Temos, assim, que se impõe continuar a seguir o parecer da Procuradoria Geral da República nº 17/57, de 30.05.57, in Bol. 69º-449 a 456, e D. do G., II Série, de 20.7.957, que escrevia constituírem «concorrência desleal os actos, repudiados pela consciência normal dos comerciantes como contrários aos usos honestos do comércio, que sejam susceptíveis de causar prejuízo à empresa dum competidor pela usurpação, ainda que parcial, da sua clientela».
E é neste entendimento do conceito de «concorrência desleal» que se fará a análise dos factos provados.

Sobre os actos de aproveitamento com que o concorrente se «enfeita» para criar confusão com o outro concorrente, beneficiando da respectiva clientela, pode ver-se a Revista da Faculdade de Direito de Lisboa, vol. XXXVII, ano 1996, a págs. 79 a 86 (pontos 16 17 e 18).

Saliente-se que a lei se basta com a prática de um acto que seja contrário aos usos honestos do comércio, não exigindo - embora a concorrência desleal seja considerada como delito penal - que o acto praticado seja, em si mesmo, penalmente ou até civilmente ilícito, e é-lhe indiferente o tipo de actuação, dolosa ou meramente culposa, do agente.
Com efeito, a ilicitude do acto provém exclusivamente de ser enquadrável no tipo legal de «Concorrência Desleal».
Tal ilicitude verifica-se, portanto, independentemente até de intenção do concorrente (Acs. STJ de 13.11.1973, Bol. 231º-181; e da Rel. de Lisboa, de 11.10.1974, Bol. 240º-267).
Daí que para haver concorrência desleal não seja necessária a culpa do agente (Roubier, Le Droit de Proprieté Industrielle, Paris, 1952, vol. I, pág. 513, em anotação ao artº 1.382 do Código Civil Fracês).

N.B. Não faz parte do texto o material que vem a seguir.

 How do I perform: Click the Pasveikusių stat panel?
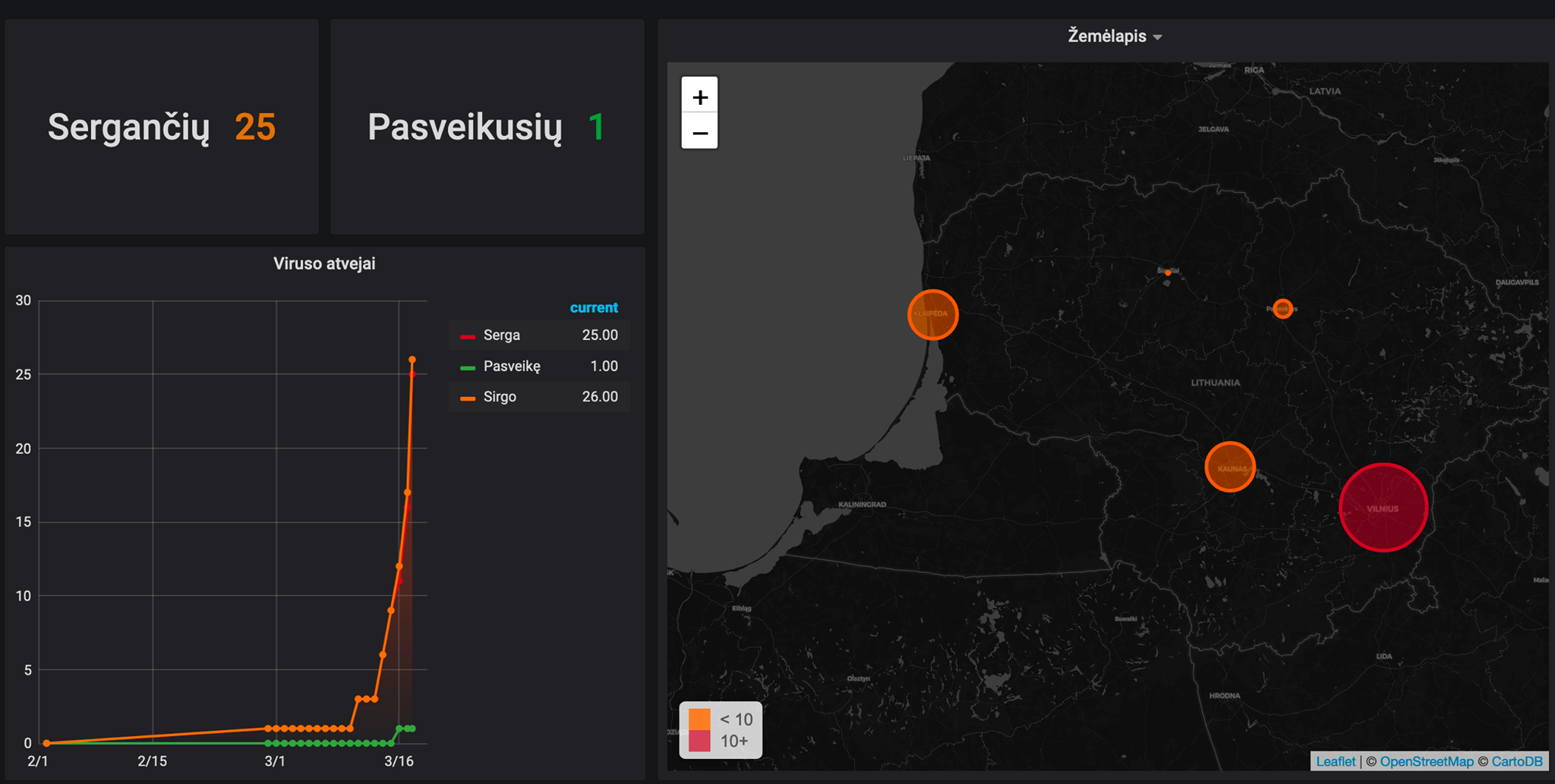487,127
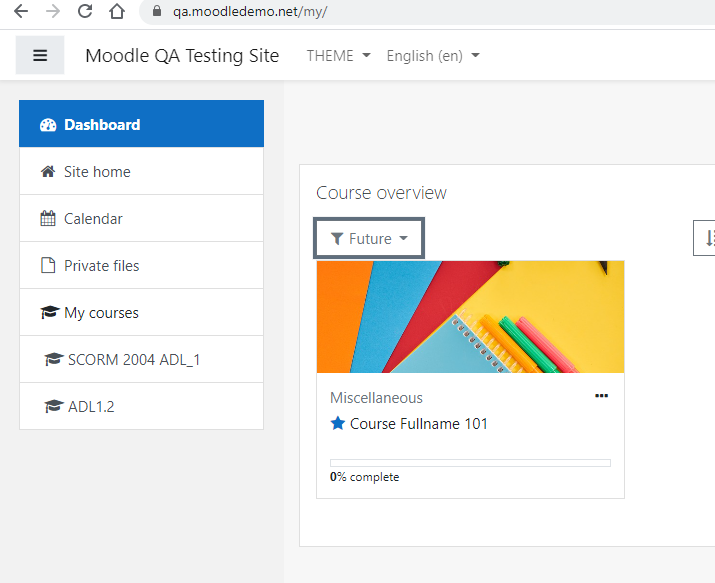Click the browser forward arrow

pos(53,11)
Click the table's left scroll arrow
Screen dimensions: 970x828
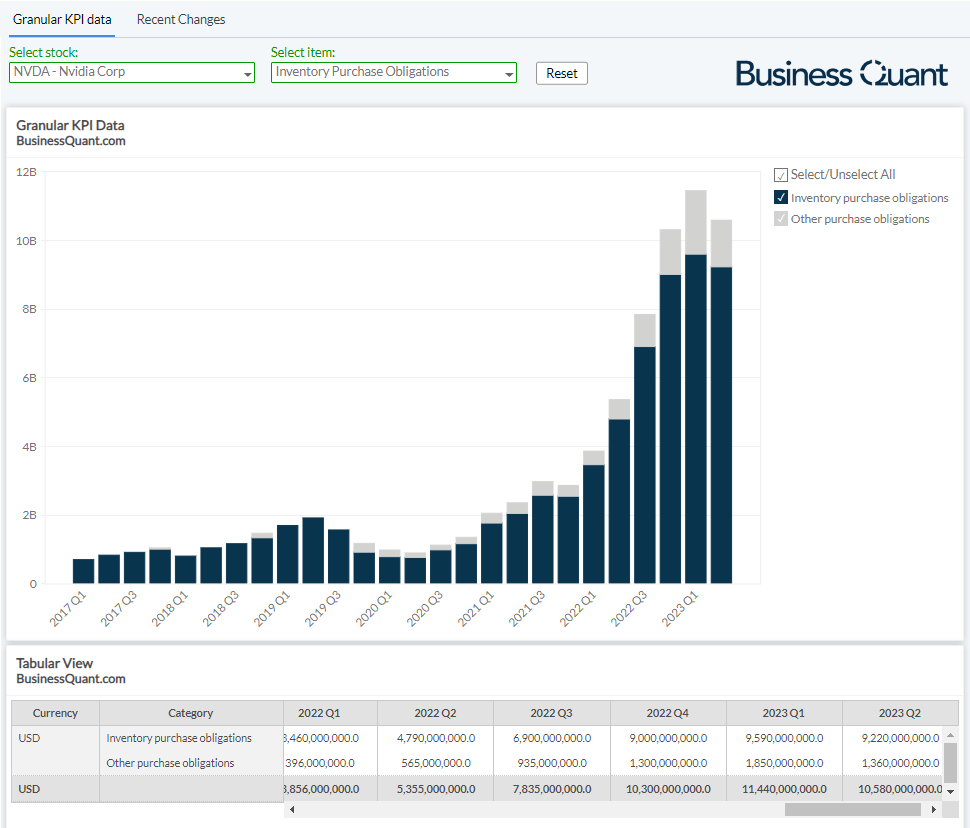(x=292, y=809)
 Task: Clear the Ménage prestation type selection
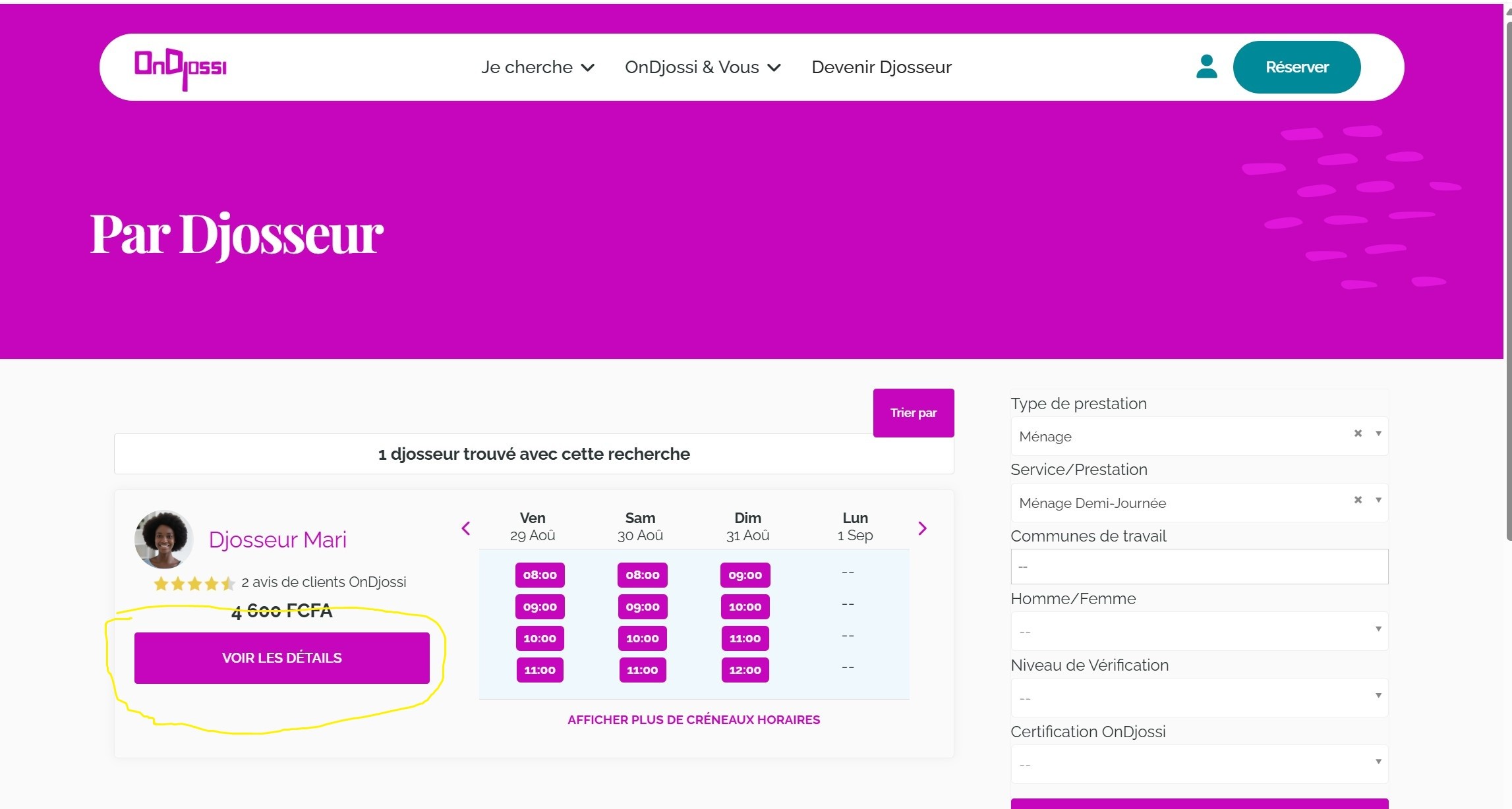[x=1358, y=433]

Como dissemos já, para que exista um acto de concorrência desleal, tem de se estar perante uma actividade dos comerciantes afins ou que se esteja perante uma afinidade dos produtos.
A lei não define o conteúdo da afinidade. Pelo que esta tem de ser apreciada, em todos os casos, tendo como base os destinos e aplicações idênticos, isto é, a mesma utilidade e afinidade dos produtos, tendo a jurisprudência suprimido a omissão e considerando afins os produtos quando estes são concorrentes no mercado, quando traduzem a mesma actividade e o mesmo fim (Acs. STJ de 3.4.70, Bol. 196-265; de 13.2.1979, Bol. 234-238; e de 21.5.1981, Bol. 307-291).

Provados ficaram na primeira instância os seguintes factos com relevo para a questão que ora nos ocupa:
- A A. dedica-se, para além do mais, a desinfecções em estabelecimentos comerciais e casas particulares.
- Os RR. foram empregados da A. até Fevereiro de 1997, compreendendo a sua área de trabalho naquela o segmento de desinfecção.
- Os RR. pelo exercício das suas funções enquanto funcionários da A. tinham acesso à lista de clientes, aos equipamentos e aos produtos por esta utilizados na sua actividade de desinfecção.
- Após ter deixado de trabalhar para a A., o R. C...... passou a visitar a generalidade dos clientes daquela (resposta ao quesito 2º), tendo anunciado, nessas circunstâncias, a pelo menos a um cliente da A. que esta tinha fechado as suas instalações.
- Os preços praticados pelo R. C....., porque conhecia os da A. e teve acesso aos contratos celebrados por esta, eram mais baixos que os praticados pela A..
- Na sequência das referidas visitas efectuadas pelo R. C....., rescindiram os contratos com a A. cerca de 80 clientes desta, sendo o valor anual desses contratos de cerca de 4.000.000$00.
- A A. com intuitos publicitários, afixa nas janelas ou portas dos estabelecimentos por si assistidos, um autocolante especial.
- Como consequência da rescisão dos aludidos contratos a A. deixou de auferir uma quantia não inferior a 30.000,00€.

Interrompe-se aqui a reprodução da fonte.